Il camice chirurgico sterile è obbligatorio in sala operatoria e in tutti i contesti in cui è necessario mantenere un campo sterile per prevenire infezioni nel paziente. I modelli non sterili sono invece indicati per procedure minori, attività ambulatoriali o come protezione generica del personale medico da contatti accidentali con liquidi.
Quando è necessario scegliere un camice chirurgico rinforzato?
Un camice chirurgico rinforzato è indispensabile durante interventi chirurgici a lungo decorso o caratterizzati da un elevato rischio di esposizione a liquidi. Questi modelli presentano una protezione impermeabile aggiuntiva sul torace e sulle maniche, garantendo che i liquidi non penetrino attraverso il tessuto protettivo dell'operatore.
Quali vantaggi offrono i camici chirurgici con polsini in maglia?
I camici con polsini in maglia elastica offrono una stabilità superiore durante i movimenti della mano e del braccio, impedendo alla manica di risalire. Questo design facilita l'indossamento corretto dei guanti sterili sopra il polsino, assicurando la totale continuità della barriera asettica durante l'atto chirurgico.
Come si sceglie la taglia corretta per un camice da sala operatoria?
La taglia del camice chirurgico deve garantire la totale copertura del corpo, in particolare sul retro, consentendo al contempo un'ampia libertà di movimento. È consigliabile valutare sia la statura sia la larghezza del torace, optando per misure ampie come XL o XXL in caso di corporature robuste o interventi lunghi.

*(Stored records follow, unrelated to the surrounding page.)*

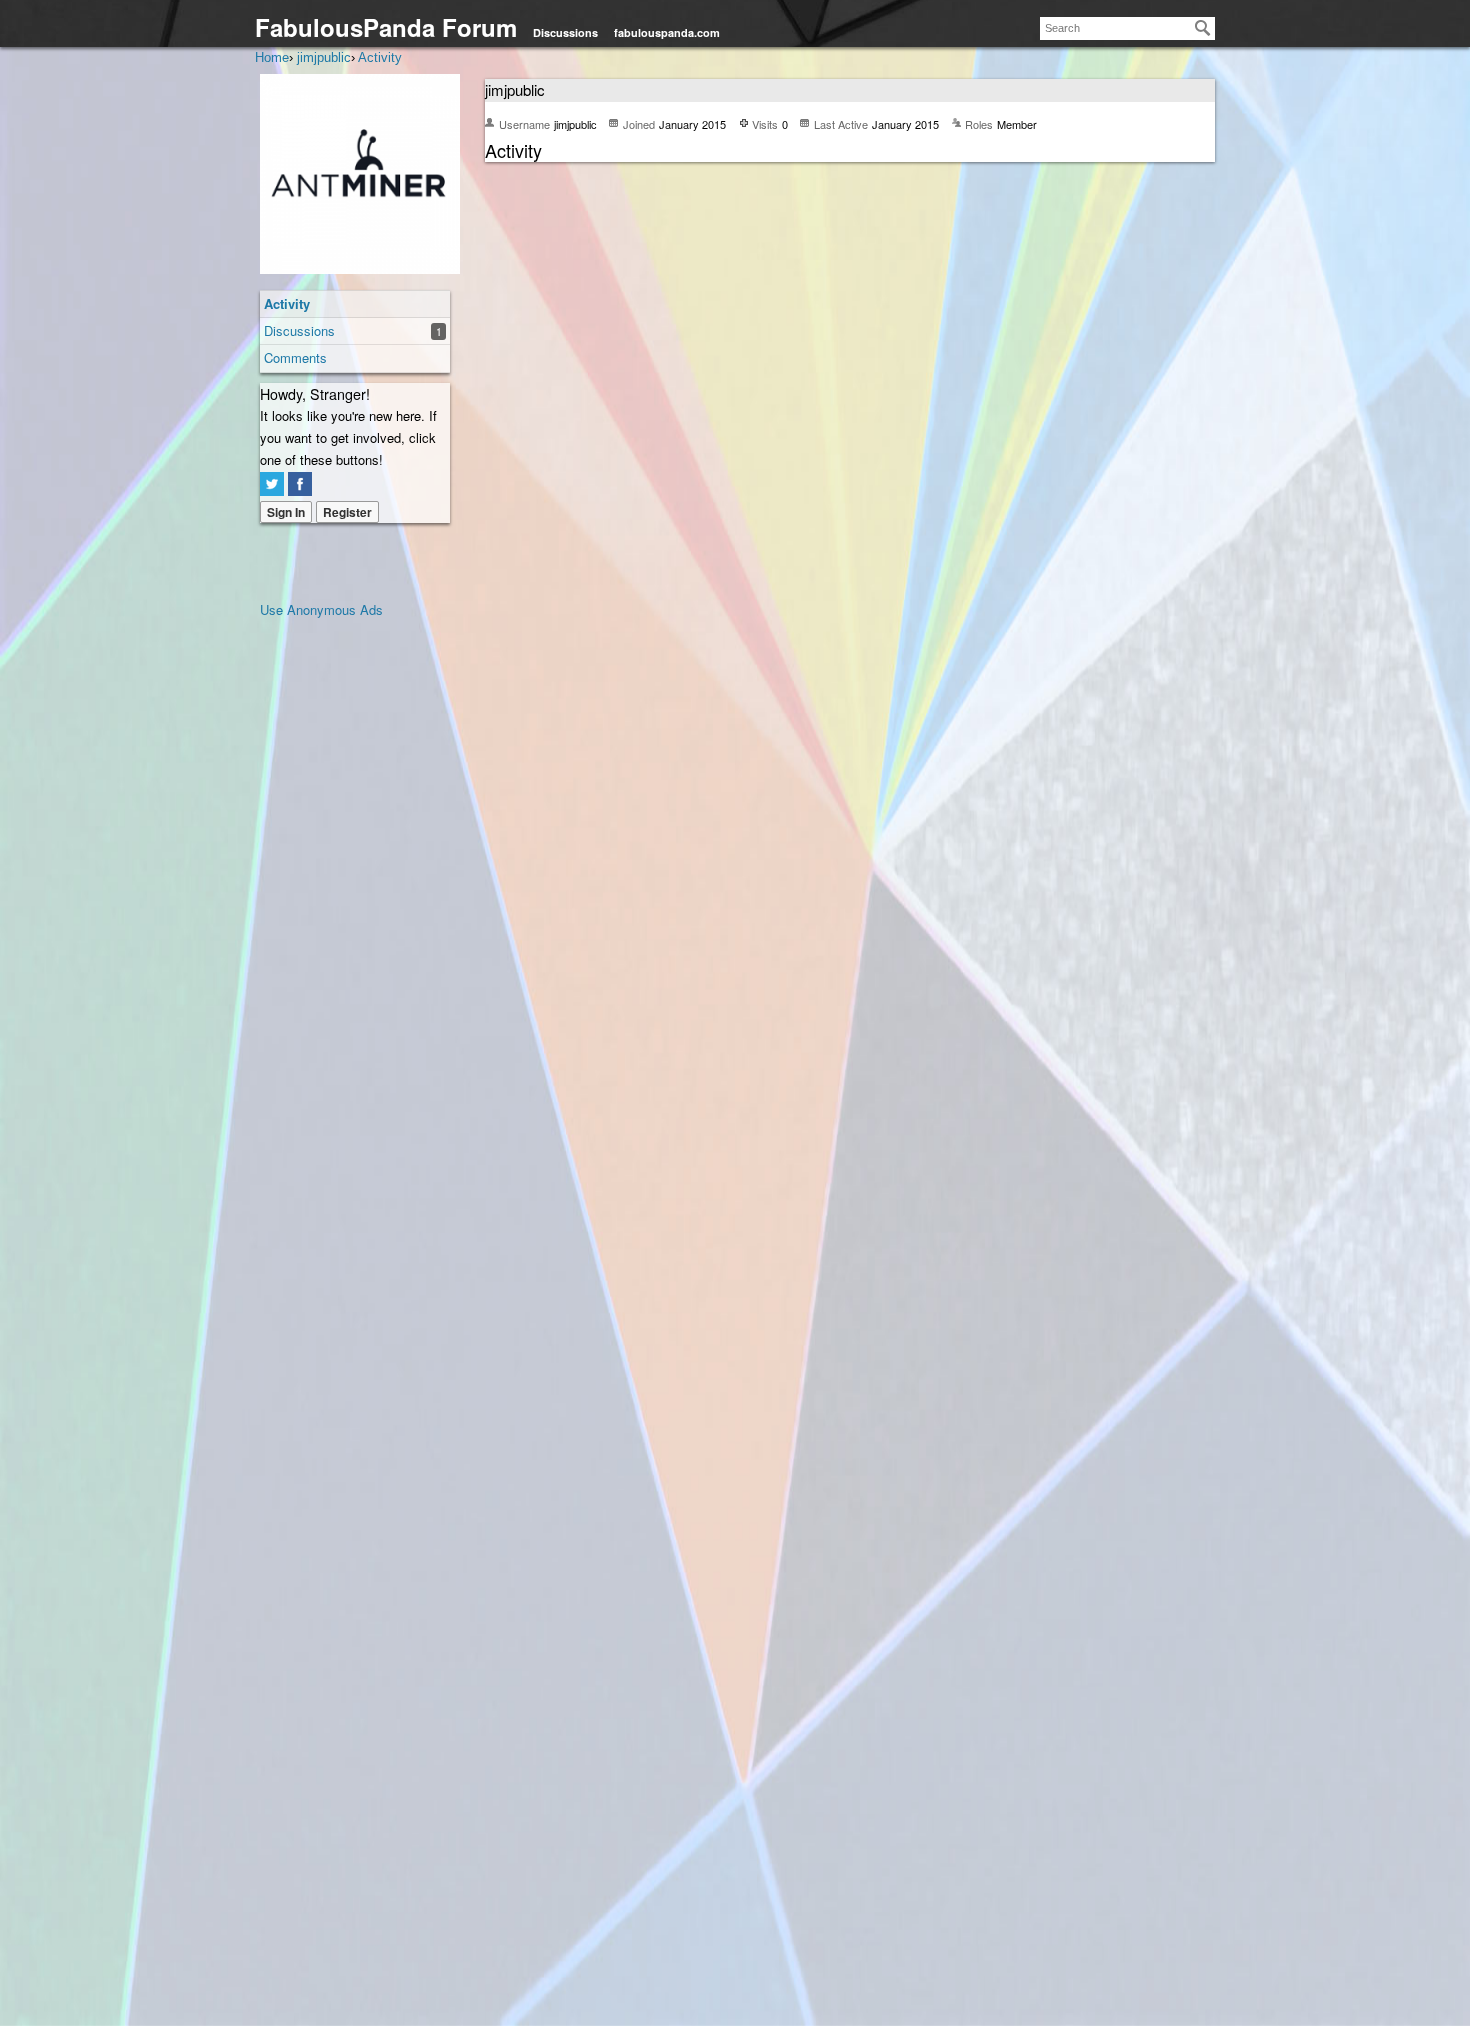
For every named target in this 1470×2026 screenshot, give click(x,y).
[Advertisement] (340, 921)
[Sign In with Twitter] (272, 484)
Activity (287, 303)
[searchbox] (1127, 28)
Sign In (286, 512)
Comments (295, 357)
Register (347, 512)
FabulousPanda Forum (386, 27)
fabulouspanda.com (667, 32)
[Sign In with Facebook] (300, 484)
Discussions (565, 32)
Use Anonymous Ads (321, 609)
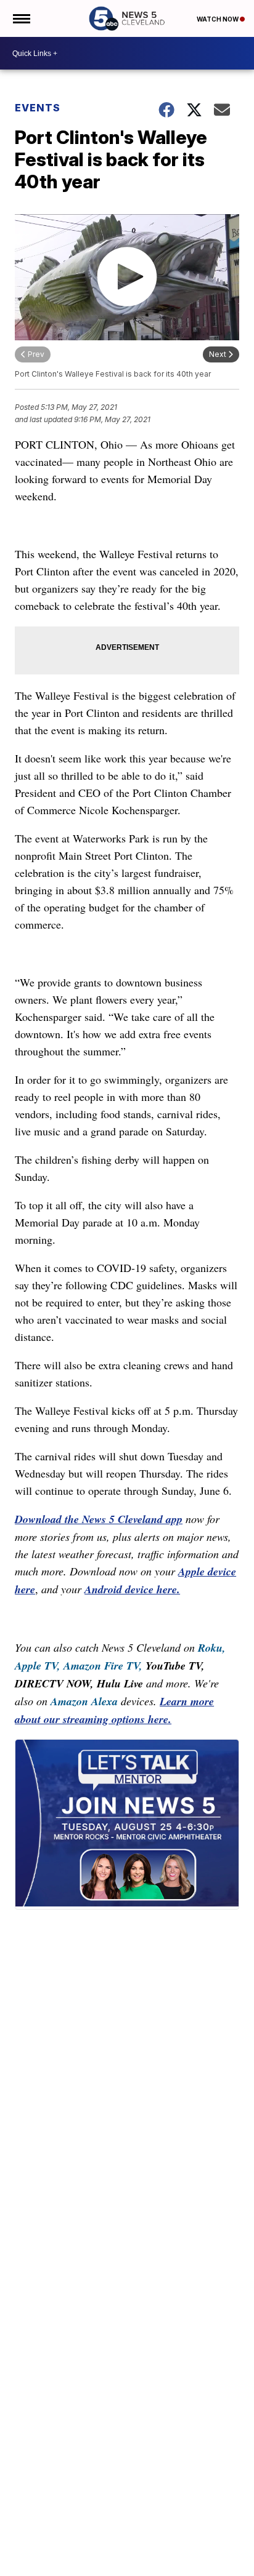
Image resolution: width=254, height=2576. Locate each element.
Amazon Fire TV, (102, 1665)
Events (37, 108)
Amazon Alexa (84, 1701)
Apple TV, (37, 1665)
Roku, (212, 1647)
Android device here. (132, 1589)
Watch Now (218, 19)
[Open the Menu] (20, 18)
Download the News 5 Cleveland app (98, 1519)
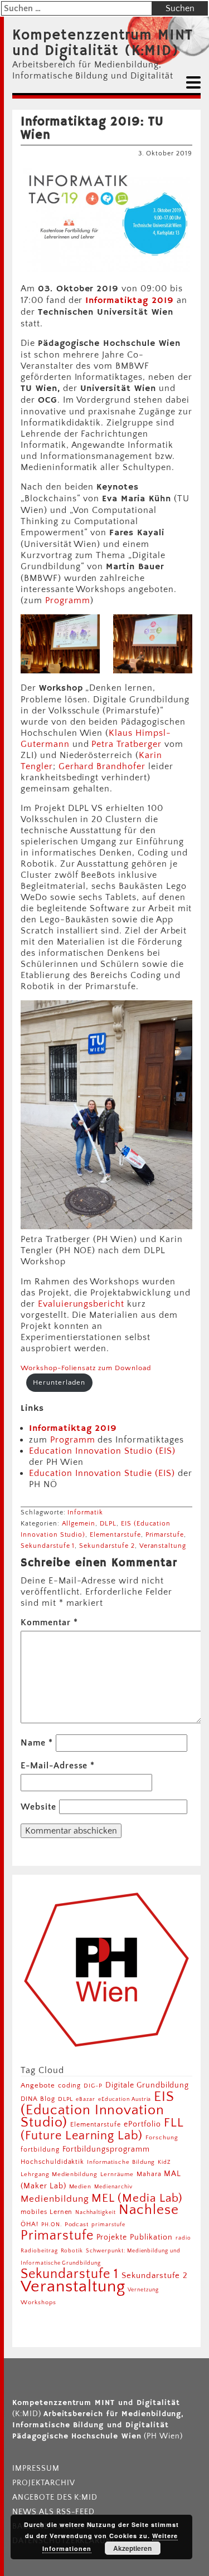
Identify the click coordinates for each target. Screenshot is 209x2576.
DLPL (108, 1523)
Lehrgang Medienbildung (59, 2174)
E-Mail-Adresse (58, 1766)
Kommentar (49, 1622)
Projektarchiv (43, 2483)
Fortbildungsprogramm (106, 2149)
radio (183, 2238)
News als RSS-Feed (53, 2511)
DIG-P (93, 2085)
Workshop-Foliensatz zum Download (86, 1368)
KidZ (164, 2162)
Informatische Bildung (121, 2162)
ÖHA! (29, 2224)
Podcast (77, 2224)
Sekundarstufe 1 (48, 1545)
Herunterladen (59, 1382)
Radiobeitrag (39, 2250)
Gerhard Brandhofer (102, 766)
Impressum (36, 2468)
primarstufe (108, 2224)
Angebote (38, 2085)
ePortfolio (142, 2124)
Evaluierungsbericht (81, 1304)
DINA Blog (38, 2099)
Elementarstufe (115, 1534)
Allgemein (79, 1523)
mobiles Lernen (46, 2212)
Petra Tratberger (126, 744)
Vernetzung (143, 2290)
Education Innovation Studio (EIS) (102, 1451)
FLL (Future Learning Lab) (102, 2129)
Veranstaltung (162, 1545)
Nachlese (149, 2210)
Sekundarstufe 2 (106, 1545)
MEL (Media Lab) (136, 2198)
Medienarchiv (113, 2187)
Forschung (161, 2137)
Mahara (149, 2174)
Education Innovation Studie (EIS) (102, 1473)
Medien (80, 2186)
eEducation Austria (124, 2099)
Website (38, 1807)
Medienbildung (55, 2199)
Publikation (151, 2237)
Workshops (38, 2302)
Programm (67, 600)
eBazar (85, 2099)
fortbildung (40, 2149)
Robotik (72, 2250)
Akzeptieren (132, 2548)
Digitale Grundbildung (147, 2085)
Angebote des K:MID (55, 2497)
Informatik (85, 1512)
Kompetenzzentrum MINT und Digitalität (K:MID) (102, 43)
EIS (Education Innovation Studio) (97, 2109)
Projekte (112, 2237)
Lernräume (117, 2174)
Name (37, 1743)
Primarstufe (164, 1534)
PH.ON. (51, 2224)
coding (69, 2085)
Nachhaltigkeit (95, 2212)
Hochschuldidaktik (52, 2162)
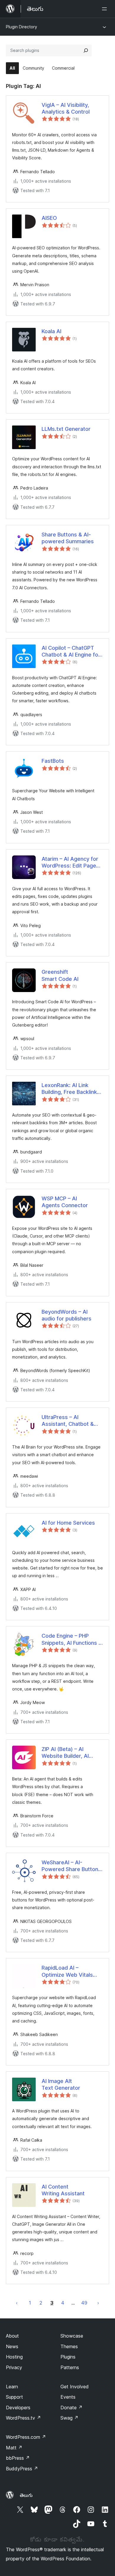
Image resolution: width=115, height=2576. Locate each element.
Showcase (71, 2336)
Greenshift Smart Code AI (60, 975)
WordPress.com (26, 2437)
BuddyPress (22, 2469)
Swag (69, 2418)
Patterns (69, 2367)
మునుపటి (17, 2303)
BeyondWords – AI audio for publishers (66, 1315)
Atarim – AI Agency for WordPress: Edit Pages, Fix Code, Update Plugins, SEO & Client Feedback (71, 862)
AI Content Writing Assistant (63, 2190)
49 (84, 2303)
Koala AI (51, 331)
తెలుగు (26, 2495)
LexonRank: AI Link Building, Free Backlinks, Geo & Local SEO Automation (71, 1089)
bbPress (18, 2458)
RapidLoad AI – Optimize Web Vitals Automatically (67, 1971)
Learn (12, 2387)
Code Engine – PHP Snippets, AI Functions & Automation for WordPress (72, 1639)
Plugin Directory (21, 26)
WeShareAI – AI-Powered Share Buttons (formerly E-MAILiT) (71, 1866)
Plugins (67, 2357)
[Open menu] (105, 9)
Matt (14, 2448)
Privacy (14, 2367)
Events (67, 2397)
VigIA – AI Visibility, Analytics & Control (66, 108)
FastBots (53, 761)
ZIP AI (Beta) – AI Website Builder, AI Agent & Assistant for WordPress (69, 1753)
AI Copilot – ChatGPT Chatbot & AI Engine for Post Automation (71, 651)
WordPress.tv (23, 2418)
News (12, 2346)
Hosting (14, 2357)
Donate (71, 2407)
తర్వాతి (98, 2303)
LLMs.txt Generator (66, 429)
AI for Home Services (68, 1523)
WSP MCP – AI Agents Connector (65, 1201)
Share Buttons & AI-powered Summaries (68, 537)
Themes (69, 2346)
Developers (18, 2407)
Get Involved (74, 2387)
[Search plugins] (86, 50)
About (12, 2336)
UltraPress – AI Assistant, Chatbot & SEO (68, 1421)
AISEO (49, 218)
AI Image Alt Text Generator (61, 2084)
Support (14, 2397)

Come influisce il formato della confezione sulla gestione dei dispositivi di protezione in clinica?
La scelta del confezionamento, ad esempio in lotti da 30 pezzi o 100 pezzi, dipende dalla frequenza degli interventi eseguiti. Le confezioni più numerose riducono i costi medi per unità e ottimizzano la logistica delle scorte nei reparti ad alta rotazione, mentre i lotti ridotti sono ideali per studi specialistici privati.